The original Sam's Town in Las Vegas would be expanded many times. Plans for an RV park were approved by the county six months after the property opened. In 1981, Sam's Town added the 25000 sqft Western Emporium, and a 56-lane bowling center, which would go on to host numerous tournaments.

In 1983, gaming space was expanded in a $3.5 million project that included a 600-seat bingo room and a larger poker room. In 1985, to deal with high demand for its sports book, the casino added a drive-through feature, inspired by a similar concept already present at a casino in Laughlin, Nevada.

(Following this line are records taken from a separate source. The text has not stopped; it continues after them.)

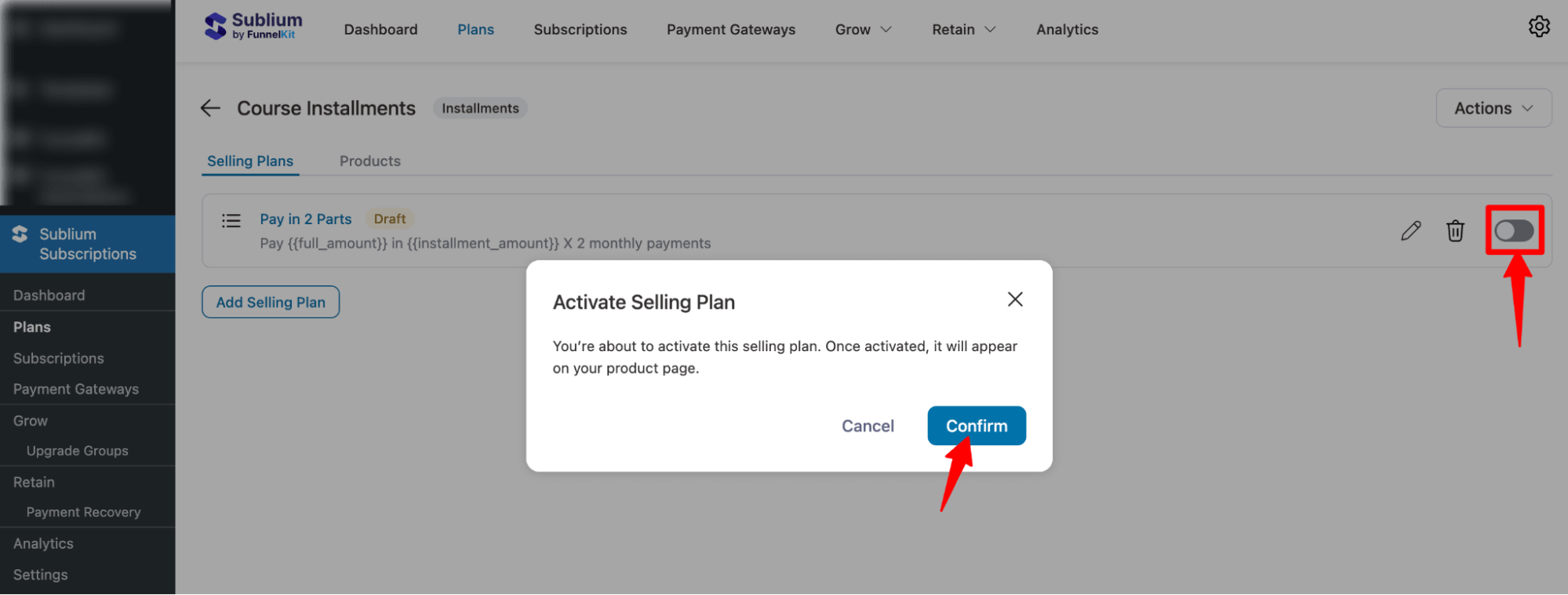The height and width of the screenshot is (595, 1568).
Task: Enable the Pay in 2 Parts activation toggle
Action: click(x=1514, y=230)
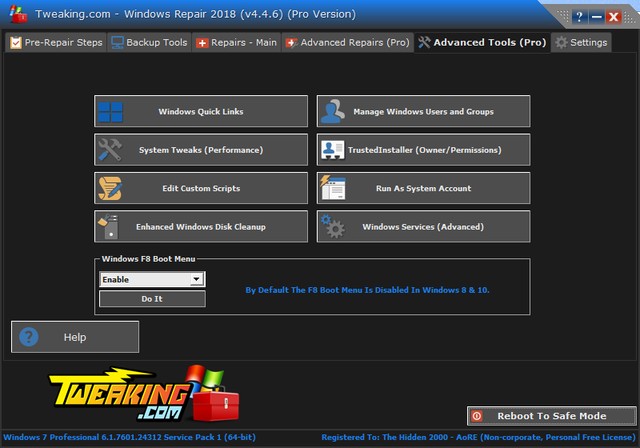Open the F8 Boot Menu Enable dropdown

pyautogui.click(x=196, y=280)
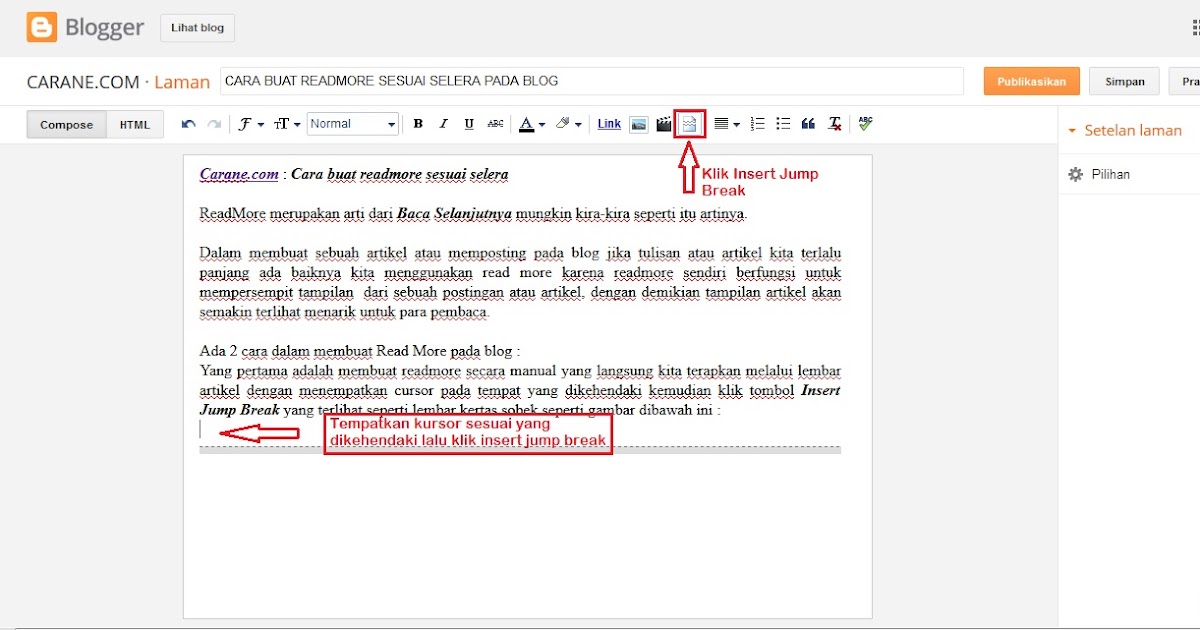Select the Insert Jump Break tool

[x=687, y=124]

A $25 million expansion took place in 1987. It included an enlargement of the casino floor, new restaurants, and a parking garage. The project also added 293 spaces to the RV park, for a total of 500.

Sam Boyd died in 1993, at the age of 82. Construction of a nine-story hotel tower began later that year, as part of another expansion project completed in 1994. The original hotel rooms were demolished to accommodate the tower, which has 646 rooms. The 1994 expansion also added two new restaurants, a food court, a sports bar, and a second parking garage.

From 1980 to 1998, the studios of Nevada Public Radio were located in a separate building on the Sam's Town property.

In 1998, the property began sponsoring the Sam's Town 300, an annual NASCAR race held at Las Vegas Motor Speedway. It would be renamed the Boyd Gaming 300 in 2014. Sam's Town has also been the site of race registration and awards banquets for the Silver State Classic Challenge.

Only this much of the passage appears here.